Species of flowering plant

Ipomoea pandurata, known as man of the earth, wild potato vine, manroot, wild sweet potato, is a species of herbaceous perennial vine native to North America. It is a twining plant of woodland verges and rough places with heart-shaped leaves and funnel-shaped white flowers with a pinkish throat. The large tuberous roots can be roasted and eaten, or can be used to make a poultice or infusion. When uncooked, the roots have purgative properties.

==Description==
I. pandurata is a twining and scrambling vine that can reach 30 ft.

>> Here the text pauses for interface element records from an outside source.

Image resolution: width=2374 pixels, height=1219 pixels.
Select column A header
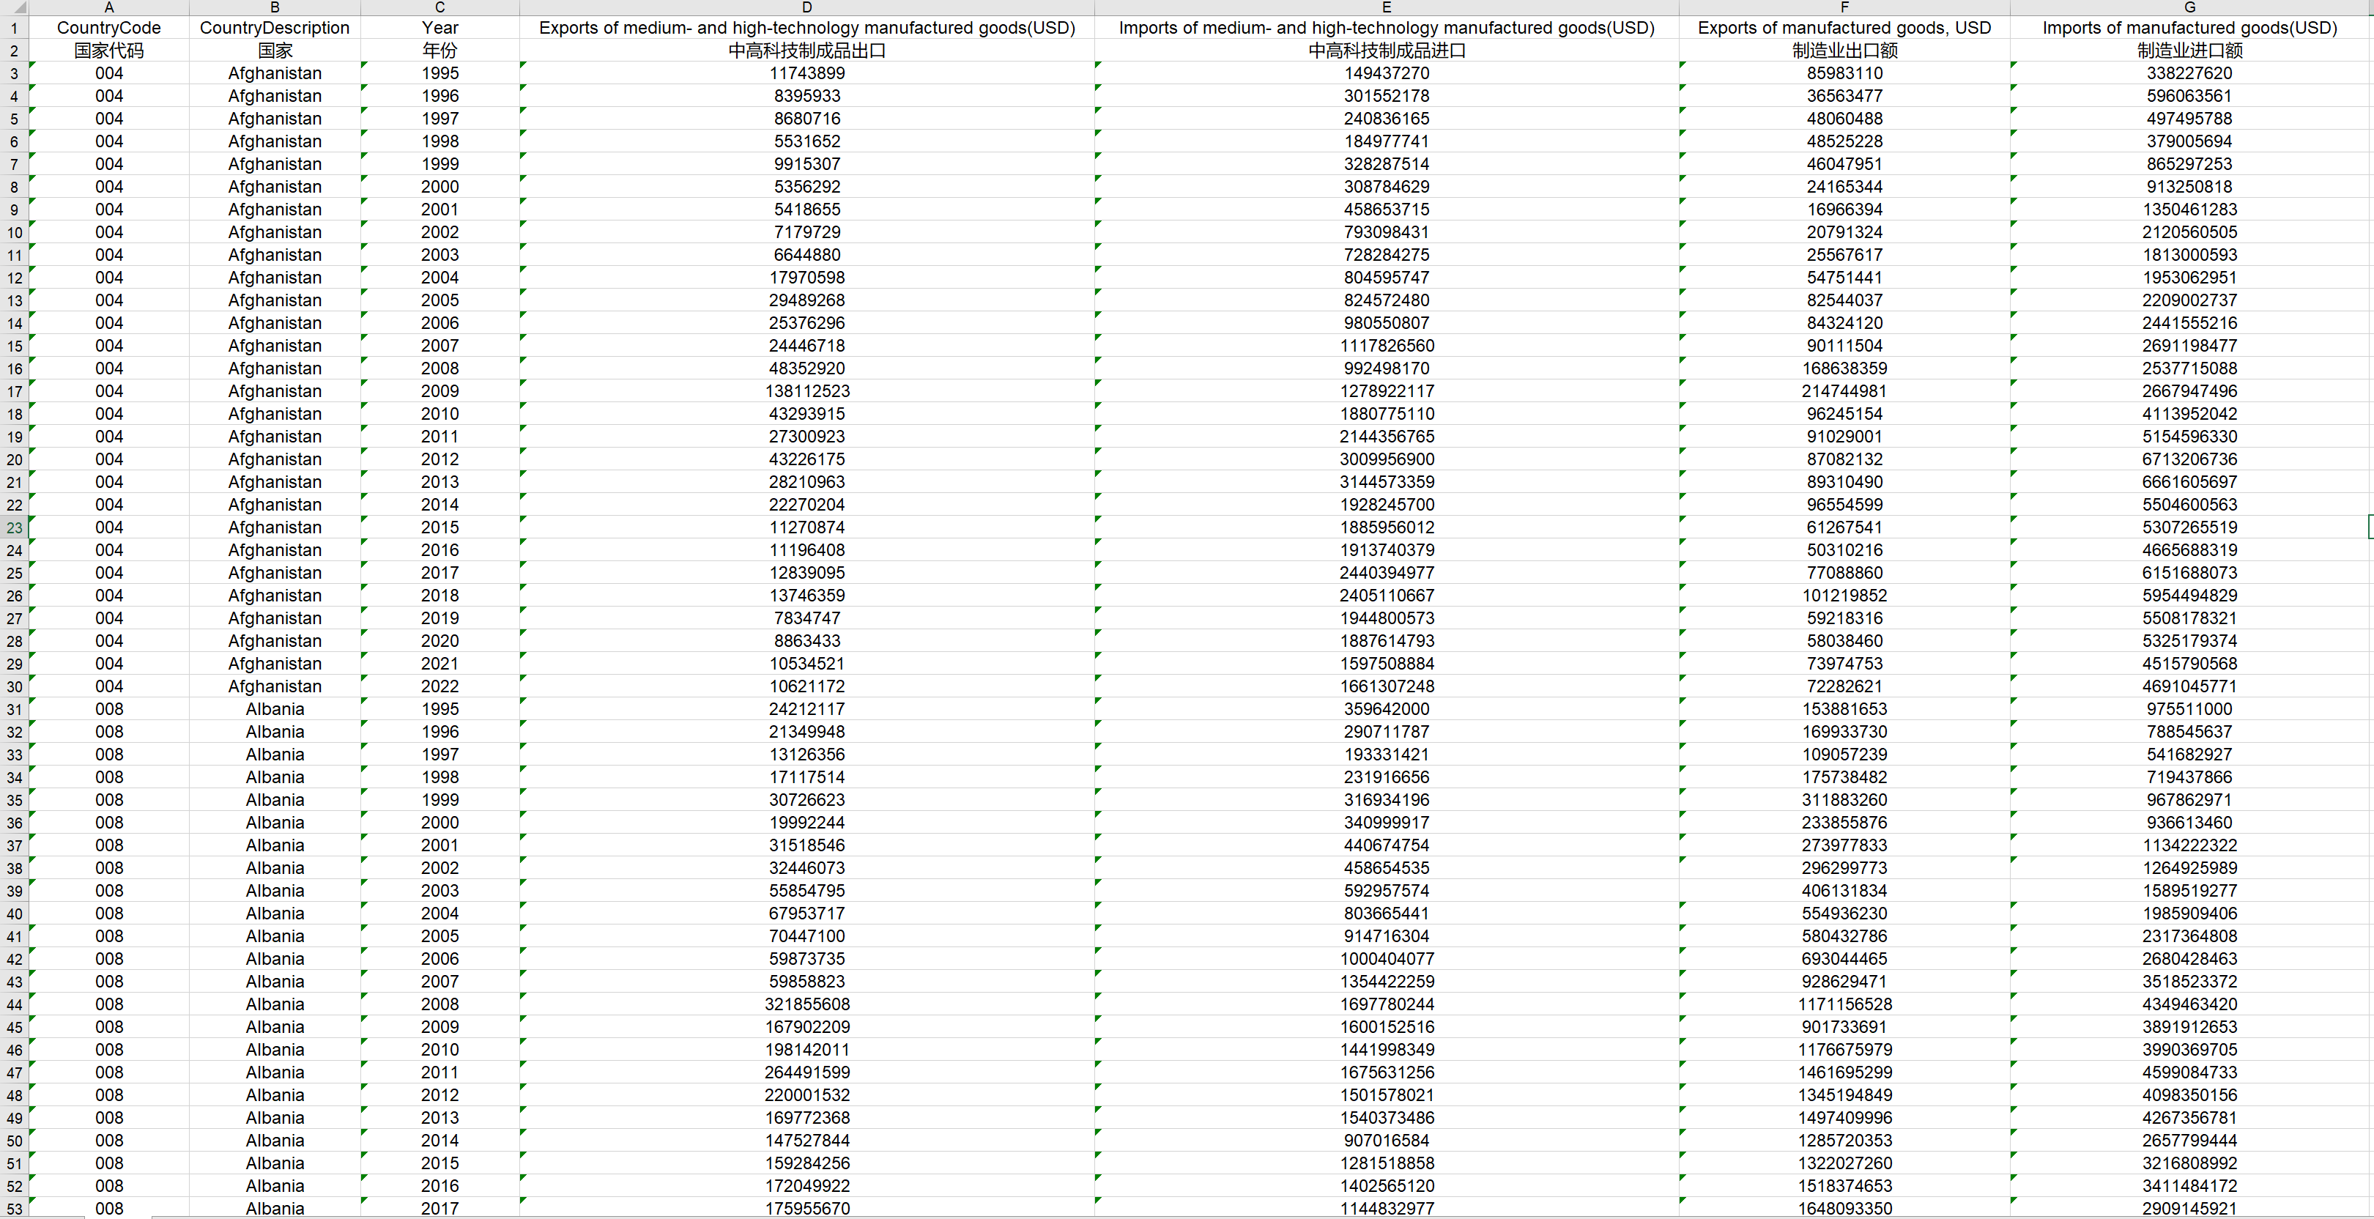[109, 6]
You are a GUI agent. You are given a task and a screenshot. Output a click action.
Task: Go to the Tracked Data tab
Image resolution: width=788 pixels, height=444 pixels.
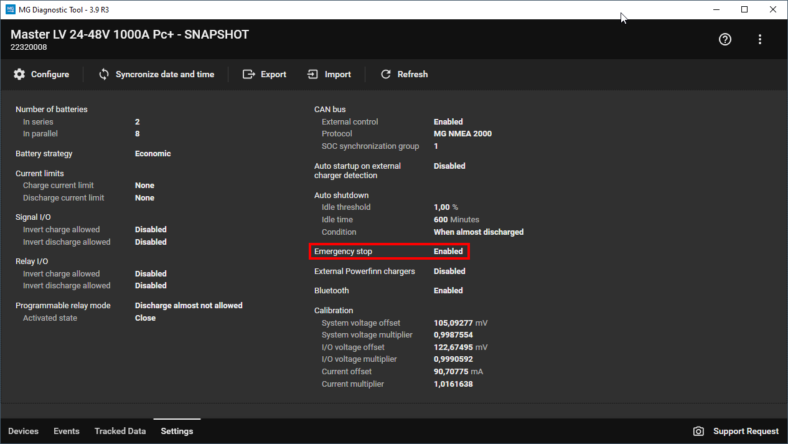tap(120, 431)
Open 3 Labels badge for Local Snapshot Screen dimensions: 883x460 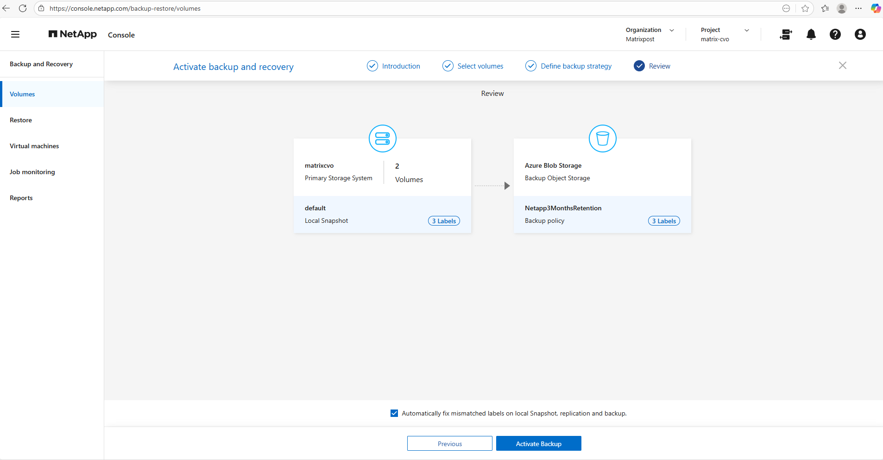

The stems are usually hairless and bear alternate, olive-green, cordate leaves, about 6 in long, with long, purple-tinged petioles. The flowers develop in the axils of the leaves in groups of one to five. The sepals are light green and hairless, and overlap one another. The flowers are tubular, white with a pinkish or purplish throat. The corolla is five-lobed, some 2.5 to 3 in long and wide. The stamens form a white boss in the middle of the throat. Flowers open overnight and close, on a sunny day, about mid-day, but last longer in cloudy weather. They are followed by capsules containing two to four flat seeds which are noticeably hairy along their outer edges.

==Distribution and habitat==
The native range is the southern and eastern parts of the United States, extending northwards into Ontario in Canada. Habitats include upland woods, the edges of prairies bordering woodlands, thickets, rocky gullies and stream-sides, disturbed ground, and railway and highway verges.

==Ecology==
Long-tongued bees such as honey bees, bumblebees and digger bees visit I. pandurata seeking nectar, as do various butterflies and moths. Tortoise beetles (subfamily Cassidinae) of various sorts and the sweet potato leaf beetle (Typophorus nigritus) feed on the leaves. The larvae of the latter two beetles feed on the swollen tuberous roots, while the larvae of the sweet potato leaf miner moth (Bedellia somnulentella), the morning-glory plume moth (Emmelina monodactyla) and the sweetpotato hornworm (Agrius cingulata) feed on the foliage. Mammalian herbivorous animals avoid this plant which tastes bitter and is toxic to some extent.
Ipomoea pandurata is insect pollinated and is recorded to have been visited in northern Florida by Melitoma taurea, and Ptilothrix bombiformis.

==Uses==
The root of this plant produces a large edible tuber that can be as much as 75 cm long and 12 cm thick, weighing up to 10 kg., with other sources alleging even larger sizes. This can be roasted and eaten, resembling a sweet potato, young specimens being best as older tubers may be bitter. Other uses for the plant include the preparation of a poultice from the roots which can be used to ease pain in rheumatic joints. The roots are also used to prepare an infusion that is said to have expectorant, diuretic and laxative effects.